Data in this exercise:
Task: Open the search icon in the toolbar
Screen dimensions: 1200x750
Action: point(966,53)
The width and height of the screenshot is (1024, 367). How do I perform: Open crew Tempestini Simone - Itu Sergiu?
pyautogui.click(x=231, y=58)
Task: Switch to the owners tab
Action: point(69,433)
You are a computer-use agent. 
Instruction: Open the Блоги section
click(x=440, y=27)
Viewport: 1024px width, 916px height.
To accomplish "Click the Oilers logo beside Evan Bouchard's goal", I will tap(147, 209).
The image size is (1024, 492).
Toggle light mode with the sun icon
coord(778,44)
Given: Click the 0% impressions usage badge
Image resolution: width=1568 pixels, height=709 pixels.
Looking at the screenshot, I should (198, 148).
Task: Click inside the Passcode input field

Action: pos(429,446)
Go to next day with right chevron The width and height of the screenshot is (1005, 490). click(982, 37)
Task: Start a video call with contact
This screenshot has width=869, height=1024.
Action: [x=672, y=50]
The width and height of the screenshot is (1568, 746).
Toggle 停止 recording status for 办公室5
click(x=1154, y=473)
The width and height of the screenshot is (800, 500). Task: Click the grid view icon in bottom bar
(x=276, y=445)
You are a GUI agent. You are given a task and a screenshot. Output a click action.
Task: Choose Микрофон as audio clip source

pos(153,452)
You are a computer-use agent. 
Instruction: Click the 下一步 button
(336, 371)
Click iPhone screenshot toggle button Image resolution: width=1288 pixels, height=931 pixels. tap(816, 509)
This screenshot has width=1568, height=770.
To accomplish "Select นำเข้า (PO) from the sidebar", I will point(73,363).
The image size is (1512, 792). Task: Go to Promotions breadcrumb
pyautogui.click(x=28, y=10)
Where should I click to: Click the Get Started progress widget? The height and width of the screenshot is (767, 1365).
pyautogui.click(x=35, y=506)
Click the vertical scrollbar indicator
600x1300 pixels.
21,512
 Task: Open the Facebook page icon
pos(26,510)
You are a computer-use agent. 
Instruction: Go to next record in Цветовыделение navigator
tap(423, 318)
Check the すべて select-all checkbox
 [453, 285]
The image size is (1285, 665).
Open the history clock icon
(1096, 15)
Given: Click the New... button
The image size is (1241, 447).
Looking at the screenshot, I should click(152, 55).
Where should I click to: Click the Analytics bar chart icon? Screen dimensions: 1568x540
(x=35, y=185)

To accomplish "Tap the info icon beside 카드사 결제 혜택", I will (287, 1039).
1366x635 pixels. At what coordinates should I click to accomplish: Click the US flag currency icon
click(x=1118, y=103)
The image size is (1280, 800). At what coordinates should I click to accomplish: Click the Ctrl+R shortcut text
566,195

What to do: Each line of the listing needs to be transcribed exactly.

Problem solution:
Task: Open the search icon in the toolbar
Screen dimensions: 1200x750
Action: point(966,53)
The width and height of the screenshot is (1024, 367). How do I perform: Open crew Tempestini Simone - Itu Sergiu?
pyautogui.click(x=231, y=58)
Task: Switch to the owners tab
Action: point(69,433)
You are a computer-use agent. 
Instruction: Open the Блоги section
click(x=440, y=27)
Viewport: 1024px width, 916px height.
To accomplish "Click the Oilers logo beside Evan Bouchard's goal", I will tap(147, 209).
The image size is (1024, 492).
Toggle light mode with the sun icon
coord(778,44)
Given: Click the 0% impressions usage badge
Image resolution: width=1568 pixels, height=709 pixels.
Looking at the screenshot, I should (198, 148).
Task: Click inside the Passcode input field

Action: pos(429,446)
Go to next day with right chevron The width and height of the screenshot is (1005, 490). click(982, 37)
Task: Start a video call with contact
This screenshot has width=869, height=1024.
Action: [x=672, y=50]
The width and height of the screenshot is (1568, 746).
Toggle 停止 recording status for 办公室5
click(x=1154, y=473)
The width and height of the screenshot is (800, 500). Task: Click the grid view icon in bottom bar
(x=276, y=445)
You are a GUI agent. You are given a task and a screenshot. Output a click action.
Task: Choose Микрофон as audio clip source

pos(153,452)
You are a computer-use agent. 
Instruction: Click the 下一步 button
(336, 371)
Click iPhone screenshot toggle button Image resolution: width=1288 pixels, height=931 pixels. tap(816, 509)
This screenshot has width=1568, height=770.
To accomplish "Select นำเข้า (PO) from the sidebar", I will point(73,363).
The image size is (1512, 792). Task: Go to Promotions breadcrumb
pyautogui.click(x=28, y=10)
Where should I click to: Click the Get Started progress widget? The height and width of the screenshot is (767, 1365).
pyautogui.click(x=35, y=506)
Click the vertical scrollbar indicator
600x1300 pixels.
21,512
 Task: Open the Facebook page icon
pos(26,510)
You are a computer-use agent. 
Instruction: Go to next record in Цветовыделение navigator
tap(423, 318)
Check the すべて select-all checkbox
 [453, 285]
The image size is (1285, 665).
Open the history clock icon
(1096, 15)
Given: Click the New... button
The image size is (1241, 447).
Looking at the screenshot, I should click(152, 55).
Where should I click to: Click the Analytics bar chart icon? Screen dimensions: 1568x540
(x=35, y=185)

To accomplish "Tap the info icon beside 카드사 결제 혜택", I will (287, 1039).
1366x635 pixels. At what coordinates should I click to accomplish: Click the US flag currency icon
click(x=1118, y=103)
The image size is (1280, 800). At what coordinates should I click to accomplish: Click the Ctrl+R shortcut text
566,195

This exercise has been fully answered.